-- begin Information shown --

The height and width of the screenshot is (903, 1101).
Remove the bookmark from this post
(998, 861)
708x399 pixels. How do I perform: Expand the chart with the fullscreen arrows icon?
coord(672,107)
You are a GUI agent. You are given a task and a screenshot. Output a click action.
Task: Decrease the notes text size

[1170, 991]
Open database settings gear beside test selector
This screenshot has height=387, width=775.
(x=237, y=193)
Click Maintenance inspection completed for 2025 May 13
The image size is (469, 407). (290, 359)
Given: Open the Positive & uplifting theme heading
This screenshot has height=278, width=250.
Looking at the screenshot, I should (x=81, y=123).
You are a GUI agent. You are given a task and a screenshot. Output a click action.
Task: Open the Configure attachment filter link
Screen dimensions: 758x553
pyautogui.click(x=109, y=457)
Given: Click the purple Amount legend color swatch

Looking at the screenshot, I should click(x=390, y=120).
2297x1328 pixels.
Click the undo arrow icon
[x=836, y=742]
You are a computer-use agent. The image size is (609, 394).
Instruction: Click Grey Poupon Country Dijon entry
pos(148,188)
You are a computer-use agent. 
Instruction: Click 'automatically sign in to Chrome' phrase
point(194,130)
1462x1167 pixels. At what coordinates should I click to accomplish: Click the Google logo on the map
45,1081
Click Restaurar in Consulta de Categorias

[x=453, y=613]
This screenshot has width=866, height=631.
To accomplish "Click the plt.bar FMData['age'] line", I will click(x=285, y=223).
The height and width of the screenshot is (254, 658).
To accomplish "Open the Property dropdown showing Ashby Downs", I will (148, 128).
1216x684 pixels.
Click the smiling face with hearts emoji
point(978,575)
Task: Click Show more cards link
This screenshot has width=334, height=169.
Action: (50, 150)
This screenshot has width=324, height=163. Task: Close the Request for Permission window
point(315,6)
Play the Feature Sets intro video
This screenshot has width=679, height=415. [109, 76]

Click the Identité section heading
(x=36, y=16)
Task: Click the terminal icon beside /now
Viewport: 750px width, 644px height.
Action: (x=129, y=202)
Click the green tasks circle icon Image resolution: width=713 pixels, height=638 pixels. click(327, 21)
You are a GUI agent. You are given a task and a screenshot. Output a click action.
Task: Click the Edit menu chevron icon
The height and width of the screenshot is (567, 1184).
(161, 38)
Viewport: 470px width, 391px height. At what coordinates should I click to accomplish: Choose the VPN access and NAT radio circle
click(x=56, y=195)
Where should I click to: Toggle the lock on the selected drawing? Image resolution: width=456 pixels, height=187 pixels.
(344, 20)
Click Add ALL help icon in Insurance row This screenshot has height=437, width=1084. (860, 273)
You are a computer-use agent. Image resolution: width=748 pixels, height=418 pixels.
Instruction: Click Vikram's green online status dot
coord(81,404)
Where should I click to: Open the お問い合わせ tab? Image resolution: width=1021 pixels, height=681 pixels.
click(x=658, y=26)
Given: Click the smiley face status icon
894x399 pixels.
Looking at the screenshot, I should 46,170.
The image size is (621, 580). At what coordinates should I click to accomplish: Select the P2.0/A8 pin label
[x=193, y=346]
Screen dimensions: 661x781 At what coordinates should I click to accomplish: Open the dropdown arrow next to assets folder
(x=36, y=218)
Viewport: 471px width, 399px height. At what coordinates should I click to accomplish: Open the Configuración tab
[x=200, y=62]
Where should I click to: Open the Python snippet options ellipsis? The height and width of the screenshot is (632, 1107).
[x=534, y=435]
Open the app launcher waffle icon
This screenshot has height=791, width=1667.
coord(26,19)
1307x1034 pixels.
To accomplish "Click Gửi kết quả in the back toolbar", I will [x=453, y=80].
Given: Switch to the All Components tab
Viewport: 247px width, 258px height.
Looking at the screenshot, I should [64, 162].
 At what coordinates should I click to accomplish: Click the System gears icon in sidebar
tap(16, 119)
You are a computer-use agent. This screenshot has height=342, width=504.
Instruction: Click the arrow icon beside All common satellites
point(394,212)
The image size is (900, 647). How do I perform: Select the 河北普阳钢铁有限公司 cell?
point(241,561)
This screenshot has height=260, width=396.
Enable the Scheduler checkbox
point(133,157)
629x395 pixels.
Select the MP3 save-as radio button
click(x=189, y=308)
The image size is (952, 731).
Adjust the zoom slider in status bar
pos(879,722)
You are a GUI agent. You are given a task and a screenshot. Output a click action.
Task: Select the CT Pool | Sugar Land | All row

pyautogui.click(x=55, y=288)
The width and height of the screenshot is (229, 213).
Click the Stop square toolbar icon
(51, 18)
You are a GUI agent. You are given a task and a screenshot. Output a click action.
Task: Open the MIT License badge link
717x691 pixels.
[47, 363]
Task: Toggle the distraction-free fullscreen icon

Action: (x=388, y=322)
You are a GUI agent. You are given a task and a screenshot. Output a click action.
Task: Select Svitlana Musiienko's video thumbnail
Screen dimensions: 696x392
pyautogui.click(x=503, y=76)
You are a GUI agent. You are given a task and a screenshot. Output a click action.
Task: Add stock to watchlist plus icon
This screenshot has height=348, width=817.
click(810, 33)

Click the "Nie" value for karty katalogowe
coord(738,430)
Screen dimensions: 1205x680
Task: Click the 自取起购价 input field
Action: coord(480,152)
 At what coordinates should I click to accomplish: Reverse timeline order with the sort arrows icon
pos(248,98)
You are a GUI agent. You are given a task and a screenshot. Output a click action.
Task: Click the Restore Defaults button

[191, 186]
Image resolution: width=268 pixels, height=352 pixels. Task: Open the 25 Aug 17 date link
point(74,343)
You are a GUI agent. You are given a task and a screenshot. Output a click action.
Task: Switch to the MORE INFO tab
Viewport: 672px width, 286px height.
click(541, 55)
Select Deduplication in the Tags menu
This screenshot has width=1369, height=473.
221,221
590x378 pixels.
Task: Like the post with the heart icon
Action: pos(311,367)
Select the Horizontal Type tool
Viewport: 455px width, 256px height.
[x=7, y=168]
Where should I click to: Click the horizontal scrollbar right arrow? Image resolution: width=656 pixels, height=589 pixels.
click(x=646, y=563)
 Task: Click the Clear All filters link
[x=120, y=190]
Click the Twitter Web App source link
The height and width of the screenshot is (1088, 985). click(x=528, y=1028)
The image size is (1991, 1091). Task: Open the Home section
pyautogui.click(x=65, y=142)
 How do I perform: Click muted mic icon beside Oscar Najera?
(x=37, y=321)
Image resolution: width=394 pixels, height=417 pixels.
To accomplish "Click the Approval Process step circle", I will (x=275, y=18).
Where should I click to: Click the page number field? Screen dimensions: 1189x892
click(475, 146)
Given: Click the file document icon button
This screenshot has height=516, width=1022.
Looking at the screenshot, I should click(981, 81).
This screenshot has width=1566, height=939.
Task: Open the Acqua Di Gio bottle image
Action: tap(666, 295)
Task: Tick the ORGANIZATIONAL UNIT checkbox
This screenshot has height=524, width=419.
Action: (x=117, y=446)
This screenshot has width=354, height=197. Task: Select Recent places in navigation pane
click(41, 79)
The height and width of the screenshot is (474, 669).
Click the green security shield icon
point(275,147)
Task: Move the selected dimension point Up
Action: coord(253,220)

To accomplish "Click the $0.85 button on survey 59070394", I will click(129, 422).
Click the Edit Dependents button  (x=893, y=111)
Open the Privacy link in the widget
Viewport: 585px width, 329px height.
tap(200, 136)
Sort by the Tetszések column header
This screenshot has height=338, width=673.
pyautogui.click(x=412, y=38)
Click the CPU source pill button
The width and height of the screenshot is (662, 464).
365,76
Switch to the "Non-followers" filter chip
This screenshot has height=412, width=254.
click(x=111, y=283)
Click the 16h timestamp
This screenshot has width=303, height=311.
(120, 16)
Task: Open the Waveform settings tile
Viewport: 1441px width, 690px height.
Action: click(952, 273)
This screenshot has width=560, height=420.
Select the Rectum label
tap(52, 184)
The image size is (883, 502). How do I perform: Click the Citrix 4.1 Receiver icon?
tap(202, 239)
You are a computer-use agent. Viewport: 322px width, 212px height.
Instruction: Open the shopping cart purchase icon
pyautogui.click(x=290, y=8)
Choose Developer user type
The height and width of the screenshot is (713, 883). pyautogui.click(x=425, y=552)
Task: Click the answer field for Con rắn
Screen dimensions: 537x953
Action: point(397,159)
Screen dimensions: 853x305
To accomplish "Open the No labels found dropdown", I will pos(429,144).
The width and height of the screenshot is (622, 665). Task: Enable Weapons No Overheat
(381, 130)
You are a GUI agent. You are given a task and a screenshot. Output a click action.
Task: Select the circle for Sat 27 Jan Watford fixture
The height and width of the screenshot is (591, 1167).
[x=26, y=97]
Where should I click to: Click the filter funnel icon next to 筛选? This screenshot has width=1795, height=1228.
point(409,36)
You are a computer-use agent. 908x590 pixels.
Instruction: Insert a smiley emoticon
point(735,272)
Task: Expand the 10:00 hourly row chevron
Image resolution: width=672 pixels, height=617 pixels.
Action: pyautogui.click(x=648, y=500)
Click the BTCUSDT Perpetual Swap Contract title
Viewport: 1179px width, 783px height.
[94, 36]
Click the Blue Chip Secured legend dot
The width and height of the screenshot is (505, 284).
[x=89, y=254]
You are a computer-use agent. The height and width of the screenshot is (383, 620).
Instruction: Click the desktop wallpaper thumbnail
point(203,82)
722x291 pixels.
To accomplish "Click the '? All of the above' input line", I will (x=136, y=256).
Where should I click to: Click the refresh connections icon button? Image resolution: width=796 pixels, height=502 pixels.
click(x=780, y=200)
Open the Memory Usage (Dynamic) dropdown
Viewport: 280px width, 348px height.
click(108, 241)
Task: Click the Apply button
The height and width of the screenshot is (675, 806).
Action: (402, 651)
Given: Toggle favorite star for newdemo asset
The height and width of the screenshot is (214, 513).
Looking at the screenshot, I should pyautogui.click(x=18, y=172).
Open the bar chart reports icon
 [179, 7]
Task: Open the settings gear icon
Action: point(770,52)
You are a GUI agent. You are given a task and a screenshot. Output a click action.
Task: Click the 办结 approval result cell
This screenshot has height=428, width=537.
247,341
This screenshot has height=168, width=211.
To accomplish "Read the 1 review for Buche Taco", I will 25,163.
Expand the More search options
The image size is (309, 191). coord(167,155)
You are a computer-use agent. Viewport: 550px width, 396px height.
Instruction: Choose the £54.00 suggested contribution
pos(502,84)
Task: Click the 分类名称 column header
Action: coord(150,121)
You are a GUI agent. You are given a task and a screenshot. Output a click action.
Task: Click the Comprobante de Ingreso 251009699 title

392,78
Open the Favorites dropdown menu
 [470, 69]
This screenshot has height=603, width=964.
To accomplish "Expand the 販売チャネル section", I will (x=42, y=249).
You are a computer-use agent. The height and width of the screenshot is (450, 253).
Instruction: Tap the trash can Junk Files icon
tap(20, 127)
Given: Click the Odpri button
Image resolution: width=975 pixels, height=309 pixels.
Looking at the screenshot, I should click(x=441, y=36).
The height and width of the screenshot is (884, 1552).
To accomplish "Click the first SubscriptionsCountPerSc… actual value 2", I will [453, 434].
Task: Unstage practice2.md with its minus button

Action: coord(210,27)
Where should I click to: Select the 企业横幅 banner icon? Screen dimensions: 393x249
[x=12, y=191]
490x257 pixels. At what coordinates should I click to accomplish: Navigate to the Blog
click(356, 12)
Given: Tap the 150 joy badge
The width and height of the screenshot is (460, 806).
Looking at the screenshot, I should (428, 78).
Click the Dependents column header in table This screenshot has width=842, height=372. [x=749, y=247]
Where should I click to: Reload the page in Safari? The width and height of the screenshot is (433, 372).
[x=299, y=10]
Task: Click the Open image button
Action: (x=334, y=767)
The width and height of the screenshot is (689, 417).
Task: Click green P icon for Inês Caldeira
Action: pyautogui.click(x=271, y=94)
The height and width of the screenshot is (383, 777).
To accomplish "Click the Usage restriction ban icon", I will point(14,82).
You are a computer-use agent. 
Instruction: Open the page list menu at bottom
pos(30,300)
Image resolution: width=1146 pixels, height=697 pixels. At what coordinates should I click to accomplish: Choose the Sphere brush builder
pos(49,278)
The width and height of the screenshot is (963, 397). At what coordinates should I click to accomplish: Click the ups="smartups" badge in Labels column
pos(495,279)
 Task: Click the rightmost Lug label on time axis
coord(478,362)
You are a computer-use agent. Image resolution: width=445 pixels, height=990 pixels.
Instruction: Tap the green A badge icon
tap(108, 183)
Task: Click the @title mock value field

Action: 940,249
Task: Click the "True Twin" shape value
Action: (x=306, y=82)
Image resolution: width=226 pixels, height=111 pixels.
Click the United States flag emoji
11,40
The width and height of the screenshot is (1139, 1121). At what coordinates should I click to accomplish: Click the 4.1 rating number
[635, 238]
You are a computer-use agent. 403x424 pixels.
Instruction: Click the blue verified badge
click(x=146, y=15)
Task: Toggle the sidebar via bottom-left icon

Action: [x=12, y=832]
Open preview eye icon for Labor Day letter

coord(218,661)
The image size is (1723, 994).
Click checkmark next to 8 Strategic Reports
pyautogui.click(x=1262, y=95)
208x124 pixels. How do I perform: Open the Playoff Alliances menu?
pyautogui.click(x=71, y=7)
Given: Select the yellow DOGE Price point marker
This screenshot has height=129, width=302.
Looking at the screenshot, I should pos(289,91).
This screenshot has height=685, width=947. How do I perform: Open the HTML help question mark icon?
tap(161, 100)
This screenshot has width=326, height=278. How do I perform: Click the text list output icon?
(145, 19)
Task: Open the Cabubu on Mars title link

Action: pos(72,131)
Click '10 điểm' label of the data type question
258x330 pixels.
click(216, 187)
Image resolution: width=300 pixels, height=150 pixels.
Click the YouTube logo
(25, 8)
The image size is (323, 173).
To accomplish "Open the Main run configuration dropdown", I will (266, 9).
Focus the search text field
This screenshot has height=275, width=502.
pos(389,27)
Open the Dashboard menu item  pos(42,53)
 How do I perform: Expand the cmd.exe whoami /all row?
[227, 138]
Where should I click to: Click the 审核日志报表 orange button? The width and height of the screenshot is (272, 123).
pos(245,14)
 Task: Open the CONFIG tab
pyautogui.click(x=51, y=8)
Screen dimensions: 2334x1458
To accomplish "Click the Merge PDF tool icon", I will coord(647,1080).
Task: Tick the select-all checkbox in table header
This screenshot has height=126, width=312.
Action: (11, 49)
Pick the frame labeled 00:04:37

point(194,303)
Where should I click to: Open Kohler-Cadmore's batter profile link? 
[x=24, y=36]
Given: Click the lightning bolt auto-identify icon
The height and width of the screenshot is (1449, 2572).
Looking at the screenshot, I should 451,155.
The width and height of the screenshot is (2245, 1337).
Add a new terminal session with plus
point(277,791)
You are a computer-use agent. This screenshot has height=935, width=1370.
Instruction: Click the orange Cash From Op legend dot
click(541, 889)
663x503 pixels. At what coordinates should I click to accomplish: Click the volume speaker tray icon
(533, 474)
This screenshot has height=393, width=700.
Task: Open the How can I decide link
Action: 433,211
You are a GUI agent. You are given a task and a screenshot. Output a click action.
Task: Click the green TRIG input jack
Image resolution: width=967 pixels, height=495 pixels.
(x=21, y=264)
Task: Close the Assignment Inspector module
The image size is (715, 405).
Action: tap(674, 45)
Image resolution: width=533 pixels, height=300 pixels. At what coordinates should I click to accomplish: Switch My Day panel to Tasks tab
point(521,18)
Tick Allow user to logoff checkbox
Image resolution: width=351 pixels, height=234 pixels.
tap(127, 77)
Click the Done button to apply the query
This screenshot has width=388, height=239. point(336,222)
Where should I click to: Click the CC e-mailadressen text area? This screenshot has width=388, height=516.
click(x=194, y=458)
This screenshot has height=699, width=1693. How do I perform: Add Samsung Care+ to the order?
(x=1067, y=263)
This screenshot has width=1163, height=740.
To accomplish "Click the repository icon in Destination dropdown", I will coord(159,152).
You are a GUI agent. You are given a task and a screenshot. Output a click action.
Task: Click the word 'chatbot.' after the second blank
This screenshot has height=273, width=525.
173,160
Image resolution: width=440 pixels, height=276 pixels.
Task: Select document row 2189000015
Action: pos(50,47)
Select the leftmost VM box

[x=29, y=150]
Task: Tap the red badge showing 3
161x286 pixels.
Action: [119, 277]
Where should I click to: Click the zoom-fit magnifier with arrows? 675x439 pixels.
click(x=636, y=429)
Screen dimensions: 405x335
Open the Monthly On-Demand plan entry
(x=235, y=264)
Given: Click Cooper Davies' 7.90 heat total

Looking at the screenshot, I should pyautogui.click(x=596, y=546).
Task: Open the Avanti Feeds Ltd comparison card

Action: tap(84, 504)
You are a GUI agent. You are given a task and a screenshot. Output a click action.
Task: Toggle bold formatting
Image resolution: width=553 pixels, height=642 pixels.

-- end Information shown --

* _Given request_
Format the part of the rows that opens with the line containing "The width and height of the screenshot is (622, 665)." and closes with the line containing "should pyautogui.click(x=18, y=172)." as a Markdown table with the columns No. and Line. Include both of those lines, number each line in order, and omit blank lines.

* _Full solution_
| No. | Line |
|---|---|
| 1 | The width and height of the screenshot is (622, 665). Task: Enable Weapons No Overheat |
| 2 | (381, 130) |
| 3 | You are a GUI agent. You are given a task and a screenshot. Output a click action. |
| 4 | Task: Select the circle for Sat 27 Jan Watford fixture |
| 5 | The height and width of the screenshot is (591, 1167). |
| 6 | [x=26, y=97] |
| 7 | Where should I click to: Click the filter funnel icon next to 筛选? This screenshot has width=1795, height=1228. |
| 8 | point(409,36) |
| 9 | You are a computer-use agent. 908x590 pixels. |
| 10 | Instruction: Insert a smiley emoticon |
| 11 | point(735,272) |
| 12 | Task: Expand the 10:00 hourly row chevron |
| 13 | Image resolution: width=672 pixels, height=617 pixels. |
| 14 | Action: pyautogui.click(x=648, y=500) |
| 15 | Click the BTCUSDT Perpetual Swap Contract title |
| 16 | Viewport: 1179px width, 783px height. |
| 17 | [94, 36] |
| 18 | Click the Blue Chip Secured legend dot |
| 19 | The width and height of the screenshot is (505, 284). |
| 20 | [x=89, y=254] |
| 21 | You are a computer-use agent. The height and width of the screenshot is (383, 620). |
| 22 | Instruction: Click the desktop wallpaper thumbnail |
| 23 | point(203,82) |
| 24 | 722x291 pixels. |
| 25 | To accomplish "Click the '? All of the above' input line", I will (x=136, y=256). |
| 26 | Where should I click to: Click the refresh connections icon button? Image resolution: width=796 pixels, height=502 pixels. |
| 27 | click(x=780, y=200) |
| 28 | Open the Memory Usage (Dynamic) dropdown |
| 29 | Viewport: 280px width, 348px height. |
| 30 | click(108, 241) |
| 31 | Task: Click the Apply button |
| 32 | The height and width of the screenshot is (675, 806). |
| 33 | Action: (402, 651) |
| 34 | Given: Toggle favorite star for newdemo asset |
| 35 | The height and width of the screenshot is (214, 513). |
| 36 | Looking at the screenshot, I should pyautogui.click(x=18, y=172). |